Le questure sono il motore propulsivo della sicurezza

L'intervento di Francesco Cianci (Uil Polizia) a 35 anni dell'entrata in vigore della legge 121

centrale 112 varese

Oggi compie 35 anni la Legge 121, che dal 1981 ha delineato le funzioni di coordinamento fra le forze di polizia, e modernizzato la struttura dei servizi per la sicurezza dei cittadini. Un traguardo che è anche l’occasione per fare un bilancio di quanto si è fatto fino ad oggi e delle prospettive che si profilano nel comparto sicurezza.

«In tutto questo tempo – spiega Francesco Cianci, segretario di Uil polizia – il quadro organizzativo delineato da questa Legge si è dimostrato stabile ed affidabile e negli ultimi anni è stato capace di resistere perfino al tentativo di privatizzare la sicurezza, e poi a quello di frazionare la Polizia di Stato per regionalizzarla. Attualmente, è evidente che il problema più grande – ed il più avvertito dai cittadini – è quello della riduzione dei servizi di sicurezza sul territorio. Queste carenze si avvertono anche nella nostra provincia, forse anche di più chiaramente a causa di criteri gestionali che a lungo andare hanno causato grave malessere nel personale delle forze di polizia, e l’allontanamento delle professionalità più robuste e mature proprio dai centri di attività dove più necessitano. Per contrastare l’impoverimento delle capacità di risposta, e dell’incisività operativa, mai come in questo periodo gli operatori avvertono l’esigenza di una reale trasparenza gestionale, e della verifica degli obiettivi dirigenziali».

Per superare l’attuale fase di stallo e per arrivare al rafforzamento del sistema che produce sicurezza sul territorio, secondo il segretario della Uil Polizia, c’è bisogno anche di un ulteriore passo legislativo in avanti, che consenta di razionalizzare e ottimizzare le risorse disponibili, sia per quanto riguarda la copertura del territorio, sia rendendo davvero complementare, omogenea e coordinata l’azione delle Forze di Polizia nell’intero campo provinciale.

«Nell’ambito della polizia di stato – continua Cianci – la centralità che proprio la Legge 121/81 ha attribuito alle Questure quali organi di coordinamento delle politiche di sicurezza su scala provinciale, potrebbe oggi essere agevolmente estesa a quei settori collaterali di attività, come la Polizia Ferroviaria, la Polizia Stradale, la Polizia di Frontiera, in cui l’abolizione dei compartimenti regionali consentirebbe di trarre grande vantaggio e risparmio, recuperando uomini e risorse al servizio attivo sul territorio. Solo il compartimento della Polizia delle Comunicazioni riveste una funzione davvero insostituibile e quindi deve essere sottratto a questa necessità di razionalizzazione, perché con le sue sezioni provinciali è l’unico organismo strutturato per assicurare un buon livello di difesa e di contrasto all’iperbolica crescita ed invasività del fenomeno della criminalità informatica, un settore tanto critico quanto sofisticato, in cui è necessario garantire il costante aggiornamento degli operatori e delle applicazioni, e la disponibilità immediata di dotazioni tecnologiche evolute».

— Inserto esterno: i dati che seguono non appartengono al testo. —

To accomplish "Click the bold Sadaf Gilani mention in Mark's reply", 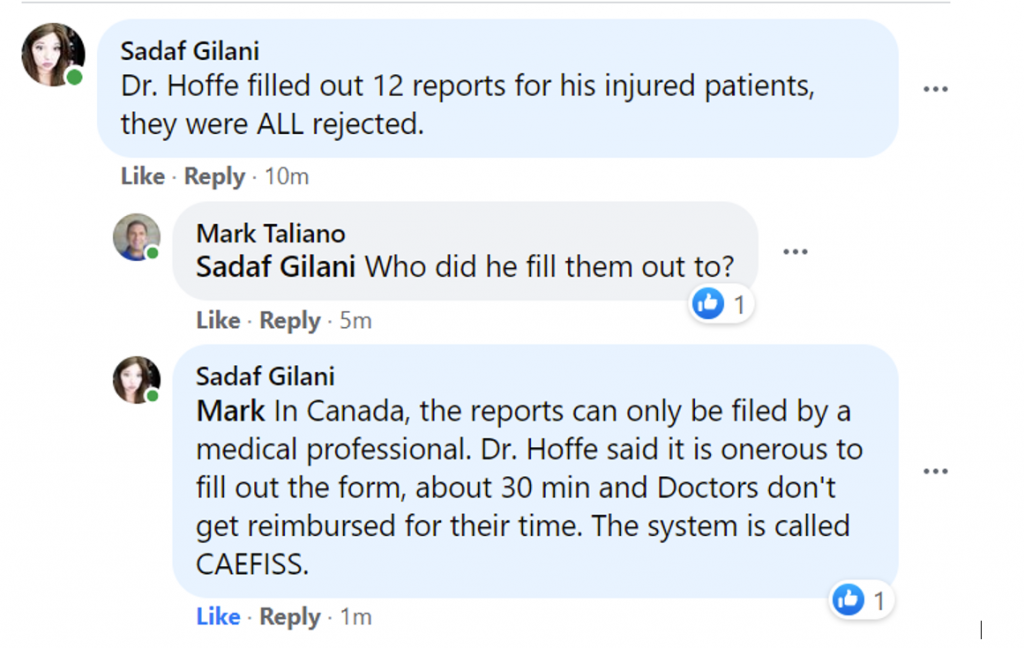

«In questi ultimi anni la positiva introduzione nella provincia di Varese del numero unico di emergenza 112 (foto la centrale di Varese) – conclude il sindacalista – ha costituito la punta avanzata in campo nazionale delle strategie per la sicurezza e dall’esperienza che si è con essa maturata emerge la necessità di completare questa fase, perché dietro al numero unico di emergenza, ancora oggi manca quella centrale operativa unica delle Forze di Polizia che è necessaria a razionalizzare e soprattutto a rendere simultanea l’attività operativa di tutte le unità presenti sul territorio.  Anche in questo campo, per la centralità della funzione di Pubblica Sicurezza che in questi 35 anni hanno saputo assicurare in tutte le province italiane, sono ormai maturi i tempi perché alle Questure sia affidato il ruolo di motore propulsivo della “macchina” che deve produrre sicurezza sul territorio. Questa è la nuova sfida legislativa che abbiamo davanti».